Stored items
━━━━━━
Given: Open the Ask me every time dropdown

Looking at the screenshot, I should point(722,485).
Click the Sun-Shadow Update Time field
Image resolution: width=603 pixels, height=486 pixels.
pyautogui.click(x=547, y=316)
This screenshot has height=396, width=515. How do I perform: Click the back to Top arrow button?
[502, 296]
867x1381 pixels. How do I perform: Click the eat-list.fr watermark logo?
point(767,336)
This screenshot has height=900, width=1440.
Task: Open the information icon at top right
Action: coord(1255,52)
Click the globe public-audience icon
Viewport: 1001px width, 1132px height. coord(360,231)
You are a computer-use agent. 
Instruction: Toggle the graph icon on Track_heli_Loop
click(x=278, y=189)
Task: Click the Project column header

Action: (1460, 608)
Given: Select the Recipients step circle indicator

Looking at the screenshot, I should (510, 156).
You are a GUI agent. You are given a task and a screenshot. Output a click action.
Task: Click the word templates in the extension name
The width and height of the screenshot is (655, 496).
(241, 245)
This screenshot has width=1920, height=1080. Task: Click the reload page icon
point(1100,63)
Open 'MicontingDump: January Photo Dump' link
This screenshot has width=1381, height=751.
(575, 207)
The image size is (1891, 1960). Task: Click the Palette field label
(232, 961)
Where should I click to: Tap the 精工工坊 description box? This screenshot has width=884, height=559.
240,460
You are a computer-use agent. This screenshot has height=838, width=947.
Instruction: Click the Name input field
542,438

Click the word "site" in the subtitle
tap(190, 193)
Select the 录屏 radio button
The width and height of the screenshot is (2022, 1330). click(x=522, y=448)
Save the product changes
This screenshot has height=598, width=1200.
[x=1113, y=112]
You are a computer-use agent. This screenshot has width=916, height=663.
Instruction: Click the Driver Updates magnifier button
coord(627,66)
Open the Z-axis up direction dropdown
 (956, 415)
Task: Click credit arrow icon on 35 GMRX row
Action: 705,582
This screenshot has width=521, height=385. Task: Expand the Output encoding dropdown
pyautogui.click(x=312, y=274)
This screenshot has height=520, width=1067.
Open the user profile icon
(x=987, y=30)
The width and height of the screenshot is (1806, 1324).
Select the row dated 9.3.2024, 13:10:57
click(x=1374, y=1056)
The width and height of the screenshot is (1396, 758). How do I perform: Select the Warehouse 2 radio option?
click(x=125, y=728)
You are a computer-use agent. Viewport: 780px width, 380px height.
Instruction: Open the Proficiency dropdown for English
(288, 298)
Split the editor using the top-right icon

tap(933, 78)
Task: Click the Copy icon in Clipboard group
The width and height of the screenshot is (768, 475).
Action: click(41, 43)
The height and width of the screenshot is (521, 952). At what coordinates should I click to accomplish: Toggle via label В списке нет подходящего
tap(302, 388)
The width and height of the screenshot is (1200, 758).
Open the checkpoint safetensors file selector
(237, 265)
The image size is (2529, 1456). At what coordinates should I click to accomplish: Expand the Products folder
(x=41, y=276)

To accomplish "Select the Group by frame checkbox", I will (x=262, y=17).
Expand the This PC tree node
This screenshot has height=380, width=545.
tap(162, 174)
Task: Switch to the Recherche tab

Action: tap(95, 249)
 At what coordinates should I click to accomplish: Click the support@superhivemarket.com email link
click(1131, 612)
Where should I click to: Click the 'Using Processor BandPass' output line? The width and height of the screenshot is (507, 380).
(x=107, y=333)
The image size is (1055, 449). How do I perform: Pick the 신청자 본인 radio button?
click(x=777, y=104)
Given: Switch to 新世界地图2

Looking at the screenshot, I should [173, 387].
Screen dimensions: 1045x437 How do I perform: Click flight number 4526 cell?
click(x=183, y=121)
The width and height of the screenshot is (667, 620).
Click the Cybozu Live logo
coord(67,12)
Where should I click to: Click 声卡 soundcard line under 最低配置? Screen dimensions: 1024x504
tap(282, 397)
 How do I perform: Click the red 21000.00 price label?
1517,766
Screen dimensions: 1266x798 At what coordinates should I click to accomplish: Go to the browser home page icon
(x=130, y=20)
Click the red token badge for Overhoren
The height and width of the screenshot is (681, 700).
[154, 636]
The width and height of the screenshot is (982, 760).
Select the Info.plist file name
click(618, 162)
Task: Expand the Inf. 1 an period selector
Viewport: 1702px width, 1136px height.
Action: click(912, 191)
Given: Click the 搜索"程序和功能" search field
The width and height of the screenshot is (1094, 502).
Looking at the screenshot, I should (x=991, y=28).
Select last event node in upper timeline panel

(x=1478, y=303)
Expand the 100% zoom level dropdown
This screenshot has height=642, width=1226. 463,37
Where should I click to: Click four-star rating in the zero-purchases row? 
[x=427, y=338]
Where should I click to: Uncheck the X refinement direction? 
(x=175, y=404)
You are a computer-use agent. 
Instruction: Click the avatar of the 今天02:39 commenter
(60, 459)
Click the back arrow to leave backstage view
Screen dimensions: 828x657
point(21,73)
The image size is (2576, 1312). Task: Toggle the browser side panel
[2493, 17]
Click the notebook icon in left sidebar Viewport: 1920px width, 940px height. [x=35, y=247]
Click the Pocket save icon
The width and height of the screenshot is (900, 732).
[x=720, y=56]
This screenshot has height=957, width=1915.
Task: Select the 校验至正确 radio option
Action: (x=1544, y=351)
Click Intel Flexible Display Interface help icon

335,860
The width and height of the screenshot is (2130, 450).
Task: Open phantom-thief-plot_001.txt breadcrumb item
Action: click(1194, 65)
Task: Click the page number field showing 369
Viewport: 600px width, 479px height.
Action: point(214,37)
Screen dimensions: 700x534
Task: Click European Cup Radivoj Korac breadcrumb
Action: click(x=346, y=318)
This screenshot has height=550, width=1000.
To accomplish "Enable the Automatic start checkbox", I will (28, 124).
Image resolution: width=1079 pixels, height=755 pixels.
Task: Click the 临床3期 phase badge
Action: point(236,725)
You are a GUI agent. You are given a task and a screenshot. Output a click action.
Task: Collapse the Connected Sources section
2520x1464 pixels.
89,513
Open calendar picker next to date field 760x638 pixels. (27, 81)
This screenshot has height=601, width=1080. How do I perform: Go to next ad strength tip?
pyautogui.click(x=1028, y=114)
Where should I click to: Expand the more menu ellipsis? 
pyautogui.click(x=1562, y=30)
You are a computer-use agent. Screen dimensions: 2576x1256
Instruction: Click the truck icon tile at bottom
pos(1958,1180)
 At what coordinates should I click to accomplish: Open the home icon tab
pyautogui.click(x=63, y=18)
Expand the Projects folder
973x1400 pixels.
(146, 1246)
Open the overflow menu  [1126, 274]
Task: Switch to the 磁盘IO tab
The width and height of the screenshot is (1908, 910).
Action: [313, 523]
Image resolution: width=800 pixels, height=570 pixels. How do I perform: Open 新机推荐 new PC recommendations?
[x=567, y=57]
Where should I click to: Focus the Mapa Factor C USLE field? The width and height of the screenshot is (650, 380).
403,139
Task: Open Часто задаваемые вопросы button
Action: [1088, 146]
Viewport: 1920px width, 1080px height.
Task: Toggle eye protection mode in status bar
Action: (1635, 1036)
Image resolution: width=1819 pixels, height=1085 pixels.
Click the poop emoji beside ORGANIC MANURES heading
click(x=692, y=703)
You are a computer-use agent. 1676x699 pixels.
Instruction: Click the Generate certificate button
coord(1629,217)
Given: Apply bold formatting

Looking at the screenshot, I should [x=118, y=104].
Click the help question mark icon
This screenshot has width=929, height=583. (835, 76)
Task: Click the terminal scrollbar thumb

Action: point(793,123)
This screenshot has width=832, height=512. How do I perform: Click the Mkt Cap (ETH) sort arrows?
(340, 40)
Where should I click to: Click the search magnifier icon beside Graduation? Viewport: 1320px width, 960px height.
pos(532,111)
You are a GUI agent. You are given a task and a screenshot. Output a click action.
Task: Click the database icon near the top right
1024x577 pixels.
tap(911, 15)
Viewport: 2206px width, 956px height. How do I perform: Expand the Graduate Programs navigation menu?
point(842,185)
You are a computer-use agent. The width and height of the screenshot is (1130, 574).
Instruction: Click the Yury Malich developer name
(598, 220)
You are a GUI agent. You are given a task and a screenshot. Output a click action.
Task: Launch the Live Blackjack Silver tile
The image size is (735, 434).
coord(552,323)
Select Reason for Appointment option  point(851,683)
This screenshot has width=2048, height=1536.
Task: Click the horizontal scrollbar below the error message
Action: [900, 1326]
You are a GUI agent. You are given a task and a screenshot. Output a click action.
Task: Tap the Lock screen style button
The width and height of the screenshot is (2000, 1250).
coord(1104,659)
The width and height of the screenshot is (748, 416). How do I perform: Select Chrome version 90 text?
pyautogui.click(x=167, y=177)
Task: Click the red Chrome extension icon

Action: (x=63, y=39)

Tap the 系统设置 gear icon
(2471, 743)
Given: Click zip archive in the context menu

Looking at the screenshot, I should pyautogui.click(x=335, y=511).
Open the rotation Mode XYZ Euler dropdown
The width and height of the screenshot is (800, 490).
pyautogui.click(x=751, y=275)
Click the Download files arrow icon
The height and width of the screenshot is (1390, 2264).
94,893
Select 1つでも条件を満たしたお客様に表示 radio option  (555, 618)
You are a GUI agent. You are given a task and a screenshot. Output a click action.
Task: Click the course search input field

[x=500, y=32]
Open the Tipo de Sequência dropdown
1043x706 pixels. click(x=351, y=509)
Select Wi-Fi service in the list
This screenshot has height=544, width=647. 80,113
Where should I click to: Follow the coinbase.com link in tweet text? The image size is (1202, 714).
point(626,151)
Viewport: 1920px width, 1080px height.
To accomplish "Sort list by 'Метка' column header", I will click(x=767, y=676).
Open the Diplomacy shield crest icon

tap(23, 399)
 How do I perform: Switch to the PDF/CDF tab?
━━━━━━
Arrange the item lines from the one containing "You are a computer-use agent. Screen" through the one containing "Action: point(793,123)", both included, as a numbered list, skipping any blank lines.

Exercise output →
1. You are a computer-use agent. Screen dimensions: 2576x1256
2. Instruction: Click the truck icon tile at bottom
3. pos(1958,1180)
4.  At what coordinates should I click to accomplish: Open the home icon tab
5. pyautogui.click(x=63, y=18)
6. Expand the Projects folder
7. 973x1400 pixels.
8. (146, 1246)
9. Open the overflow menu  [1126, 274]
10. Task: Switch to the 磁盘IO tab
11. The width and height of the screenshot is (1908, 910).
12. Action: [313, 523]
13. Image resolution: width=800 pixels, height=570 pixels. How do I perform: Open 新机推荐 new PC recommendations?
14. [x=567, y=57]
15. Where should I click to: Focus the Mapa Factor C USLE field? The width and height of the screenshot is (650, 380).
16. 403,139
17. Task: Open Часто задаваемые вопросы button
18. Action: [1088, 146]
19. Viewport: 1920px width, 1080px height.
20. Task: Toggle eye protection mode in status bar
21. Action: (1635, 1036)
22. Image resolution: width=1819 pixels, height=1085 pixels.
23. Click the poop emoji beside ORGANIC MANURES heading
24. click(x=692, y=703)
25. You are a computer-use agent. 1676x699 pixels.
26. Instruction: Click the Generate certificate button
27. coord(1629,217)
28. Given: Apply bold formatting
29. Looking at the screenshot, I should [x=118, y=104].
30. Click the help question mark icon
31. This screenshot has width=929, height=583. (835, 76)
32. Task: Click the terminal scrollbar thumb
33. Action: point(793,123)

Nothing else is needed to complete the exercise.